Entre o fim do Verão e a entrada do Outono, surge a bela época das vindimas, um dos mais característicos momentos da etnografia portuguesa que, naturalmente, antecede a esperada produção do novo vinho.

A vindima é sem dúvida uma época marcante no calendário, altura em que proporciona dias intensos dedicados à apanha de castas brancas e tintas, que assim, originam os riquíssimos blends ou vinhos monovarietais.

Sendo Janeiro o mês da poda, é na Primavera que se formam os cachos, que só no Verão desenvolvem a sua cor, aroma e paladar, ganhando a força necessária para se iniciar a vindima – altura em que uva se apresentar madura e pede para ser colhida da cepa.

Apesar dos processos modernos, se falarmos em tradição, na região Tejo ainda podemos encontrar grupos de pessoas que fazem a apanha da uva manualmente. É um ritual que começa bem cedo, com tesouras na mão e cestos aos pés para encher ou à cabeça, já cheios, a caminho dos tratores, que levam as uvas colhidas para as adegas.

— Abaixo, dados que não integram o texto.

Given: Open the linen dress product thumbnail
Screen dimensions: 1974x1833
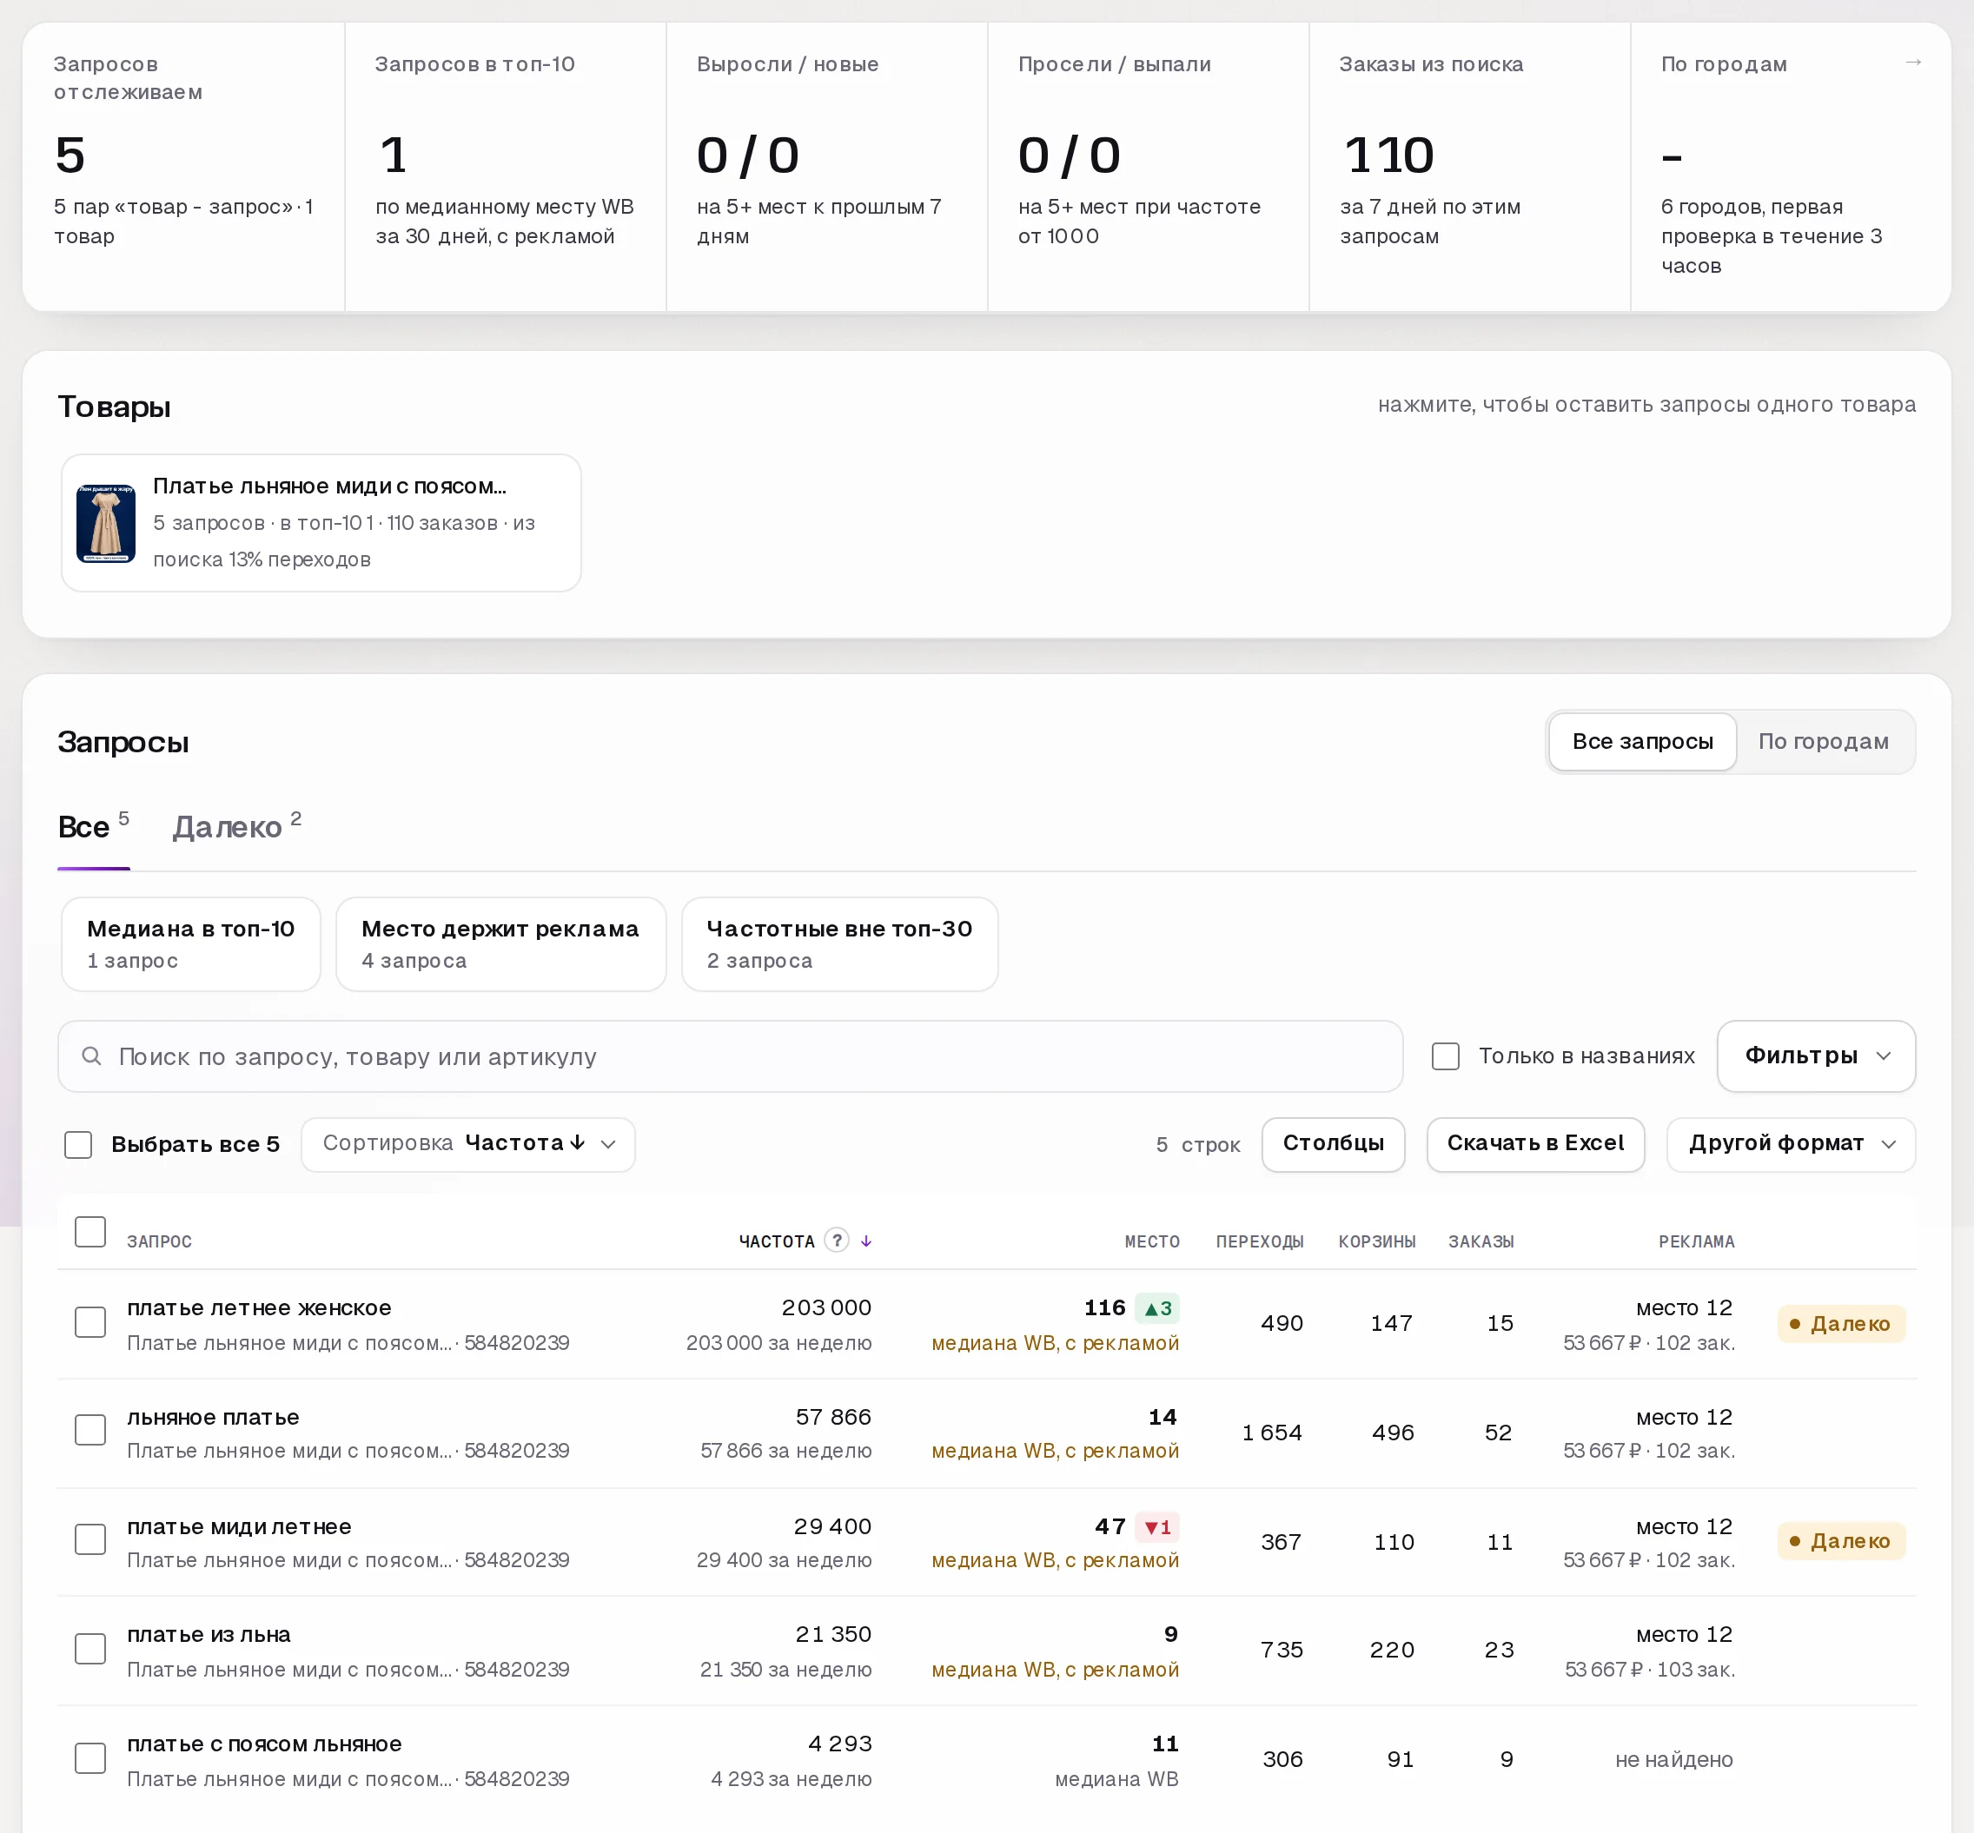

Em Portugal, e claro, na região Tejo, entre Agosto e Setembro todas as atenções e esforços concentram-se na apanha da uva e a sua produção. Nesta altura facilmente conseguimos juntar ranchos de gente de diferentes gerações, que dão longevidade à tradição. Estas escassas semanas são marcadas pela reunião e construção de famílias e amigos marcados pela envolvente de entreajuda e paródia.

O desembaraço, a energia e rapidez marcam o passo e dão ritmo aos dias de vindima. São meses de entrega, que requerem pessoas enérgicas, bem dispostas e preparadas para fazerem do ambiente trabalho um local de festa e convívio.

Sendo clara a relevância do processo de apanha e transporte imediato da uva para as adegas, é crucial referir a importância de todo o processo de transformação e fermentação que distingue um vinho na sua qualidade. Felizmente, perante toda a dedicação e entrega, a Comissão Vitivinícola Regional do Tejo só pode esperar o bom vinho deste ano!